## Study text:
-=-=-=-=-

TIL: Setting default browser on macOS using Nix

Let’s say you’ve just switched browser. If you’re a normal person, the new browser will probably ask you whether you want to change your default browser. You’ll click the little button and it’ll happen. Or you go into System Preferences and do it.

Now you can stop reading. But if you’re weird and want to set it programatically on macOS, here’s a hacky way to do it using Nix-Darwin.

It uses defaultbrowser, which is a teeny little CLI tool that calls the relevant Objective-C functions.

If you run defaultbrowser without an argument, it shows you what browsers you have installed. You then pass one of those browser identifier strings to it as an argument.

Some options for known browsers: safari, chrome, firefox, librewolf, torbrowser.

Now let’s put it in a Nix-Darwin setup.

let
   vars = {
     # ...
     defaultbrowser = "librewolf";
   };
in # ... your nix-darwin setup

defaultbrowser needs to be installed as a system package, so let’s add it to environment.systemPackages

  environment.systemPackages = import ./modules/packages.nix pkgs
    ++ (if (vars ? "defaultbrowser" && builtins.isString vars.defaultbrowser) then [ pkgs.defaultbrowser ] else [ ]);

Now we need an activation script that’ll run it every time you run your Nix setup (which will be relatively often).

  system.activationScripts = (if (vars ? "defaultbrowser" && builtins.isString vars.defaultbrowser) then {
    postUserActivation.text = "defaultbrowser ${vars.defaultbrowser}";
  } else { });

defaultbrowser is clever enough that if you tell it to set your default browser to one that already is your default browser, it’ll just print a nice message to the screen like:

librewolf is already set as the default HTTP handler

I thought about adding the variable to the list of packages (or Homebrew Casks, or Mac App Store apps) that need installing, but there’s a mismatch between the browser identifier string and the package name used by nixpkgs and/or Homebrew. Plus if you’re using Safari, there’s kind of no way to not install it. So you need to make sure you’ve installed the browser, and check the browser identifier string with defaultbrowser.

Warning: this is and hacky, and far from perfect (I know enough Nix to be vaguely useful but not enough to do it right). Maybe this functionality could be built into nix-darwin. An enterprising hacker could write some code that uses this in Nix-Darwin, and uses xdg.mimeApps.defaultApplications on Linux.

-=-=-=-=-

## Data records:
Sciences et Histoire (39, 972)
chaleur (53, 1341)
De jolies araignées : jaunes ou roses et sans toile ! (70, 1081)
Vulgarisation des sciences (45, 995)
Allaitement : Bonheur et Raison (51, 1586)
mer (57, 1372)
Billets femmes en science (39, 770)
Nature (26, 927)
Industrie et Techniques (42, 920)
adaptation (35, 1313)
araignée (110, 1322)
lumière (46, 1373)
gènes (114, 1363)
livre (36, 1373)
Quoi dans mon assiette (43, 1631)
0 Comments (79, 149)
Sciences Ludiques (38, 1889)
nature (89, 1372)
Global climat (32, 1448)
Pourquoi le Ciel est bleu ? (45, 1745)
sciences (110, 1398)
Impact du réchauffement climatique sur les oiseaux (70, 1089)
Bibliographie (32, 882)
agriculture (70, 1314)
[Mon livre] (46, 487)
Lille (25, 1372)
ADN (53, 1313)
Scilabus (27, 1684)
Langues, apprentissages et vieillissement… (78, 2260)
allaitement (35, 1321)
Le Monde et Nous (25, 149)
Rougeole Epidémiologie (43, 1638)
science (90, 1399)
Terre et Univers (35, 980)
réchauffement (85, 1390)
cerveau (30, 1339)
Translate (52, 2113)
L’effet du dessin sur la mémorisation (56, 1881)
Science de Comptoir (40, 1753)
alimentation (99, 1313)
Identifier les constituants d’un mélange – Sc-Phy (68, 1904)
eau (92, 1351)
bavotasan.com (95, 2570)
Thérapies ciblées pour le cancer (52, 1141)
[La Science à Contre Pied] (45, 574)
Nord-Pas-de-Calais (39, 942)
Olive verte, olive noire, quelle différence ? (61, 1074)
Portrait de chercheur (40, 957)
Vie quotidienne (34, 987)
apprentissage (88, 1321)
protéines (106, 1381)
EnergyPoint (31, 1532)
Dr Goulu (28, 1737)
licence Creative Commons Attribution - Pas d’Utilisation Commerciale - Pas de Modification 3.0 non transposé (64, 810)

-=-=-=-=-

## Work task A:
In the post on setting the default macOS browser with Nix, what does defaultbrowser display when run without an argument?
## Work task B:
Explain why the Nix default-browser post does not add the browser variable to the list of packages that need installing.
## Work task C:
Reproduce the part of the Nix default-browser post between "Let’s say you’ve" and "it using Nix-Darwin.", inclusive.

## Answer A:
It shows the browsers you have installed.

## Answer B:
The browser identifier string doesn't match the package name that nixpkgs and/or Homebrew use. Also, Safari can't really be left uninstalled. So the browser must be installed separately, and its identifier string checked with defaultbrowser.

## Answer C:
Let’s say you’ve just switched browser. If you’re a normal person, the new browser will probably ask you whether you want to change your default browser. You’ll click the little button and it’ll happen. Or you go into System Preferences and do it.

Now you can stop reading. But if you’re weird and want to set it programatically on macOS, here’s a hacky way to do it using Nix-Darwin.